Arch Intern, DLA
at Nvidia
Posted 5 hours ago
No clicks
- Compensation
- Not specified
- City
- Shanghai
- Country
- China
Currency: Not specified
Join NVIDIA's NVDLA HW team to design architecture for deep learning accelerator IP and hardware/software integration. The Arch Intern will research, design, and develop architecture solutions for accelerating processors, focusing on deep-learning architectures, algorithms, and software development. The role involves developing function, performance, and power models for NVDLA and collaborating with cross-functional teams to deliver high-quality DL processors. This internship offers exposure to cutting-edge compute vision, processor architecture, and hardware-software prototyping in applications like Gaming, Robotics, and Autonomous Vehicles.

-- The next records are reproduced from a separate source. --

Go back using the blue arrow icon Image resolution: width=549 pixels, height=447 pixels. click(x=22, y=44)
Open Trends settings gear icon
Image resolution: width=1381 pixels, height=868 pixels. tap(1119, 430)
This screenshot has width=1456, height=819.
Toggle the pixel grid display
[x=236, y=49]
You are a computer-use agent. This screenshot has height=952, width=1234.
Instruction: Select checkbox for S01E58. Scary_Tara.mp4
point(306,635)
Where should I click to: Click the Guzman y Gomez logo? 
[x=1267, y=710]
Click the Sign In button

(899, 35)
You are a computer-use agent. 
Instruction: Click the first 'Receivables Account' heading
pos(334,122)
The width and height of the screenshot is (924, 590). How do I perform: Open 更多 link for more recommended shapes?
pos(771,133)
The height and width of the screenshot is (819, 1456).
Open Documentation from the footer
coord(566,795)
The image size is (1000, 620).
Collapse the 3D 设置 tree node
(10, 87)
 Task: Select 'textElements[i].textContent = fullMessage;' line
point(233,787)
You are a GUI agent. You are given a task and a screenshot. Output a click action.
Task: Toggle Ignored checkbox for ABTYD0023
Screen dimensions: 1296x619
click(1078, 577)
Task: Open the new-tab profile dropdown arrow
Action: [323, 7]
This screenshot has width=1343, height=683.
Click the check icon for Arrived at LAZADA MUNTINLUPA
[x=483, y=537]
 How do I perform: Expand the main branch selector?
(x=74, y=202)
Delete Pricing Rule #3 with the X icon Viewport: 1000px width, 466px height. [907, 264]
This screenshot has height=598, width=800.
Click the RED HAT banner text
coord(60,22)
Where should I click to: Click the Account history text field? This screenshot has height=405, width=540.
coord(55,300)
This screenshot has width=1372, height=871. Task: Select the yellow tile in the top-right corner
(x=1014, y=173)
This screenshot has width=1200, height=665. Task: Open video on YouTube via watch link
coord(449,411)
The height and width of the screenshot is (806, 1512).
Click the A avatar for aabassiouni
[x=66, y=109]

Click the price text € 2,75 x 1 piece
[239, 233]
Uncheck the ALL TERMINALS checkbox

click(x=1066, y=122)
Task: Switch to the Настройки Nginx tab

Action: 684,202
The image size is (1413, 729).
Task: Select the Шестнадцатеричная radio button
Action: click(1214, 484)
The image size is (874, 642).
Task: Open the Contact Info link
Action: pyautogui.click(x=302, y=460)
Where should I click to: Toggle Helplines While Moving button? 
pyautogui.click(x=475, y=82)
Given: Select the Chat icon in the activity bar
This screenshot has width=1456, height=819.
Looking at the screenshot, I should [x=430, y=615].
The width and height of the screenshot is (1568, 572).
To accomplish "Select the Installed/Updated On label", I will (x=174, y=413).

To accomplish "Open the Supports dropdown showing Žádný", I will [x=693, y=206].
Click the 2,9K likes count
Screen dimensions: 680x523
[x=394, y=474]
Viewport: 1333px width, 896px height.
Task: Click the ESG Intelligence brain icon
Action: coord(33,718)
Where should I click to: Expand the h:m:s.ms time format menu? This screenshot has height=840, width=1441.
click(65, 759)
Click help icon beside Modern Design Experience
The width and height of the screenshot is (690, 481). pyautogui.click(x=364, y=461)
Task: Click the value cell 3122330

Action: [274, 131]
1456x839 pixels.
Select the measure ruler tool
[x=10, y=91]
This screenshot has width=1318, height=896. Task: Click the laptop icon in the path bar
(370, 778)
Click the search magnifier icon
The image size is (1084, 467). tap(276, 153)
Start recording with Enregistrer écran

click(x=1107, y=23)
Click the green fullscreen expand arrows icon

NVIDIA is building the world’s most groundbreaking and state of the art computing platforms for the world to use. NVIDIA NVDLA HW team delivers high quality deep learning accelerator IP to NVIDIA produce lines. Our team’s work includes Deep Learning algorithm, HW architecture/design/verification and SW prototyping. We are seeking a talented Deep Learning Architecture Engineer to design architecture for innovative deep learning projects and groundbreaking applications such as Gaming, Robotics, and Autonomous Vehicles. You will work with a very brilliant, creative, and helpful team, for a very complex problem that will help to make the world better.
What you’ll be doing:
- Research, design, and develop architecture solutions of NVIDIA’s accelerating processor
- Work on Deep-Learning architecture, algorithms, and software development
- Develop function/performance/power models for NVDLA
- Co-work with other teams to deliver high quality Deep-Learning processors
What we need to see:
- MS degree from EE/CS or related majors from a prestigious university.
- Experience in C/C++/Python/SystemC
- Proficient in English reading and writing.
- Self-motivated, good teammate.
Ways to stand out from the crowd:
- Ability to work independently as well as in a multi-disciplinary group environment
- Mastery in Compute Vision, Processor architecture, Pattern recognition/machine learning is a plus
- Hardware design or Deep Learning background is a plus.